**SOURCE MATERIAL**
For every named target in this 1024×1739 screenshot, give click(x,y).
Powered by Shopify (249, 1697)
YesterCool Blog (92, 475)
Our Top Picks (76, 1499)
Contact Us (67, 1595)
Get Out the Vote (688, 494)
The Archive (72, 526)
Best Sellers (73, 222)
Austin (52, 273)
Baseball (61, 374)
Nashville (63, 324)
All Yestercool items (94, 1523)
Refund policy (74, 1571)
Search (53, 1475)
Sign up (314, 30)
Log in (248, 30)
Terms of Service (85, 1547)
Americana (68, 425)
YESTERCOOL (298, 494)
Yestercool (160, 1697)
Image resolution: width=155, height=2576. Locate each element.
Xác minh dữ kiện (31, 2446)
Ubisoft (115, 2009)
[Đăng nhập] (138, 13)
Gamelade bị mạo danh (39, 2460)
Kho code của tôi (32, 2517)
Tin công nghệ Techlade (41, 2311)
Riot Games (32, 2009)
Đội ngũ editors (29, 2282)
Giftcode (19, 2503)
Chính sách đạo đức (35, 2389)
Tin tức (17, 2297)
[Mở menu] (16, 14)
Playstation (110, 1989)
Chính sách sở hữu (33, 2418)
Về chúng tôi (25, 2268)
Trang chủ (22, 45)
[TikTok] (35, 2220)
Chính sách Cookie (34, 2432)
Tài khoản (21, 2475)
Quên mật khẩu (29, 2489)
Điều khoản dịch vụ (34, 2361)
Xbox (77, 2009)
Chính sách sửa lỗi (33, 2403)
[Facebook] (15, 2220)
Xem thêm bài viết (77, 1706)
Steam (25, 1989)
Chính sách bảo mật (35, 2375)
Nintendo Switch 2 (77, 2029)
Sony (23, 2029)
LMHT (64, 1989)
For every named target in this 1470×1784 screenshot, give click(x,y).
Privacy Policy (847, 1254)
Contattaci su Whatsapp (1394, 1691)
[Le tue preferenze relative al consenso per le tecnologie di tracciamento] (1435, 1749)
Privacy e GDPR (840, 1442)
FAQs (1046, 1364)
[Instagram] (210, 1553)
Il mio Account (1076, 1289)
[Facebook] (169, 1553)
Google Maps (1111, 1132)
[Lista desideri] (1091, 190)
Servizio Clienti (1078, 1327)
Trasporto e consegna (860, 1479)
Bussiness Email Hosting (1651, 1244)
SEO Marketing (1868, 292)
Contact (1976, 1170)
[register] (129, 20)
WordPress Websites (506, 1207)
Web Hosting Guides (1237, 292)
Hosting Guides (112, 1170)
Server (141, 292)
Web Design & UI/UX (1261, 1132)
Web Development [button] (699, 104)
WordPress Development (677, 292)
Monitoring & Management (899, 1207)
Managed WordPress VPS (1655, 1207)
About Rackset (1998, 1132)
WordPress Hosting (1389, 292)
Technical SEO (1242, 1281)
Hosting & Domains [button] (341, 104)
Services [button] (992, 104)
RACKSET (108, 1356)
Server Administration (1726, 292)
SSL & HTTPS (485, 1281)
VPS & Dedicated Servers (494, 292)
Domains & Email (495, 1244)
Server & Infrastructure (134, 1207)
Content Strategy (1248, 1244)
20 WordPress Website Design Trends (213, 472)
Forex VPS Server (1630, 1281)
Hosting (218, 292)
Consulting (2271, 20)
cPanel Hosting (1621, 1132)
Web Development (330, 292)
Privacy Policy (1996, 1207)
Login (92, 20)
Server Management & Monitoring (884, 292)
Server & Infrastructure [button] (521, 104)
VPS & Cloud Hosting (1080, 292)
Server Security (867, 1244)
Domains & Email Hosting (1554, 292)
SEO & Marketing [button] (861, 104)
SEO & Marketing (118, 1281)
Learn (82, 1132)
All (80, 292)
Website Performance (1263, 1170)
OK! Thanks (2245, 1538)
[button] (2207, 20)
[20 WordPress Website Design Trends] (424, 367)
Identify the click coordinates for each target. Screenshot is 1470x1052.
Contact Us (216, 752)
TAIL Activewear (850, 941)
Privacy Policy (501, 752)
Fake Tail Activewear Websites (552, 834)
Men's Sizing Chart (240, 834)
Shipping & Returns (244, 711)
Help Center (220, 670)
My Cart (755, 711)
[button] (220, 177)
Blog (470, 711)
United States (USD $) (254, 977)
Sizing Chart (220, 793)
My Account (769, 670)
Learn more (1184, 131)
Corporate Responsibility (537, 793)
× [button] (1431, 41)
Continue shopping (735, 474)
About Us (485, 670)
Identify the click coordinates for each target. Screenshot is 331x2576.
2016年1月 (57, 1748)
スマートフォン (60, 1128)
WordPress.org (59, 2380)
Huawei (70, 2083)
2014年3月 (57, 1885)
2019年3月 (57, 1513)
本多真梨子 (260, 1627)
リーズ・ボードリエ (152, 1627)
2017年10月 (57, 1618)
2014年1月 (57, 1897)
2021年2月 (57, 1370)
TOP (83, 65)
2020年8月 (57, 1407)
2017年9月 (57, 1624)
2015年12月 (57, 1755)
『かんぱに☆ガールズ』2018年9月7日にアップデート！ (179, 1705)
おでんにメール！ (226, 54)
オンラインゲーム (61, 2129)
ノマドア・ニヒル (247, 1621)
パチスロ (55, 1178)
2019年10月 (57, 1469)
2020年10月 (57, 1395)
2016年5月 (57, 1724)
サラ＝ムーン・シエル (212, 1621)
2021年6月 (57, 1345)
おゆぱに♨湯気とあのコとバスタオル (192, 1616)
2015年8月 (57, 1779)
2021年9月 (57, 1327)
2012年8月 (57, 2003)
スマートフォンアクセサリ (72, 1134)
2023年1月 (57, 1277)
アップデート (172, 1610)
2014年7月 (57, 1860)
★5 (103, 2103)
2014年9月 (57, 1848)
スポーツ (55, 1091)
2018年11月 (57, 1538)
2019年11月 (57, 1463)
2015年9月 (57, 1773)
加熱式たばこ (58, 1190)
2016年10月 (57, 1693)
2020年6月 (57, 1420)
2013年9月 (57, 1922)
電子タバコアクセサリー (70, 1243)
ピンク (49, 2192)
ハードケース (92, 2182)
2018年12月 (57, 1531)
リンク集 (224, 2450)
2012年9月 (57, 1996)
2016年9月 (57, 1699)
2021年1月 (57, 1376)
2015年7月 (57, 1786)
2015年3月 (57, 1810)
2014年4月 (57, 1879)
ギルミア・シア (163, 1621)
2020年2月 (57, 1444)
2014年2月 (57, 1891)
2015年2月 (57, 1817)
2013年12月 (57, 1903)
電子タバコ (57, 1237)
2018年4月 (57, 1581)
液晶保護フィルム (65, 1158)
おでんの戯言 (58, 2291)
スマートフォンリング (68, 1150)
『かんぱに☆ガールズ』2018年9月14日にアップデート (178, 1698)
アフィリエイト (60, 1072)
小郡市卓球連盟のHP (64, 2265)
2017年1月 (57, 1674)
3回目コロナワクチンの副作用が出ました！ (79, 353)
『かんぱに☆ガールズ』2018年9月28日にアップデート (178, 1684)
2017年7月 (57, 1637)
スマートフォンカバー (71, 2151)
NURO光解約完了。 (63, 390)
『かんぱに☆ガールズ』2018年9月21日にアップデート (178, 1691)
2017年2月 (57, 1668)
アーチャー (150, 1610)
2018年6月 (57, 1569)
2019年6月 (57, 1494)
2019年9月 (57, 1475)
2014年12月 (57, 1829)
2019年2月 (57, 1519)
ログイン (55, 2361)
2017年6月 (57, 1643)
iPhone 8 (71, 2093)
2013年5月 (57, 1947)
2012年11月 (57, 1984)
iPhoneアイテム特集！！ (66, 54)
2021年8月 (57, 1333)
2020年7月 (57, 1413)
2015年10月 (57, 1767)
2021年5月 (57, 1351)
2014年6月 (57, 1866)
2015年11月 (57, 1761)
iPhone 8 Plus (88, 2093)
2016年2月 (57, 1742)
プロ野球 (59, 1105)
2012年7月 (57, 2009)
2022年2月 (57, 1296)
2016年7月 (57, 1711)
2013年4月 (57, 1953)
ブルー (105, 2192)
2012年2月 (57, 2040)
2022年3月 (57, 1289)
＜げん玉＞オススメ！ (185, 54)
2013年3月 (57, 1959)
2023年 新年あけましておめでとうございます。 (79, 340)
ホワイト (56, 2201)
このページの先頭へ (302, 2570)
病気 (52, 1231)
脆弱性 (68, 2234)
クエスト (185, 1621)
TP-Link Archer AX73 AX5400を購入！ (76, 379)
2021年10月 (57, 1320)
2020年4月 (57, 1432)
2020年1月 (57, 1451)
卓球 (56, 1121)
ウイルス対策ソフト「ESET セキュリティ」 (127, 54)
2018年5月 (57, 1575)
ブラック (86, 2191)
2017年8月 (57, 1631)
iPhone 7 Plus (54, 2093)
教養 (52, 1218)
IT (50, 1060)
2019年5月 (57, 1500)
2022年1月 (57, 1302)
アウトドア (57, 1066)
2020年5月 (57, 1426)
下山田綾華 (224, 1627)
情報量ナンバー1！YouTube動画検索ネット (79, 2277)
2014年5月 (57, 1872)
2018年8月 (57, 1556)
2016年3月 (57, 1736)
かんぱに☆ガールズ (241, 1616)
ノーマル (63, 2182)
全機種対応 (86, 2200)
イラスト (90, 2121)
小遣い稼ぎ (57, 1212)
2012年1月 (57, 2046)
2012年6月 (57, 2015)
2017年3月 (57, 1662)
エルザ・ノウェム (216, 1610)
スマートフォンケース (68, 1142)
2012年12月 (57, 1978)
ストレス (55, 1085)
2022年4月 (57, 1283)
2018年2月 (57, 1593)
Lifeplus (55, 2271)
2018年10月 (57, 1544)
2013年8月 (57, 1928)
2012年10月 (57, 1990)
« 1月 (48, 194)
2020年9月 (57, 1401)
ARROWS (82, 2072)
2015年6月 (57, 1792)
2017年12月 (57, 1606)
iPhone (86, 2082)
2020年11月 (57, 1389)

**YOUR ASSIGNMENT**
Please return exactly the lines from the opening line of the data above through the line with "Sign up (314, 30)", both included and nothing else.

**ANSWER SECTION**
For every named target in this 1024×1739 screenshot, give click(x,y).
Powered by Shopify (249, 1697)
YesterCool Blog (92, 475)
Our Top Picks (76, 1499)
Contact Us (67, 1595)
Get Out the Vote (688, 494)
The Archive (72, 526)
Best Sellers (73, 222)
Austin (52, 273)
Baseball (61, 374)
Nashville (63, 324)
All Yestercool items (94, 1523)
Refund policy (74, 1571)
Search (53, 1475)
Sign up (314, 30)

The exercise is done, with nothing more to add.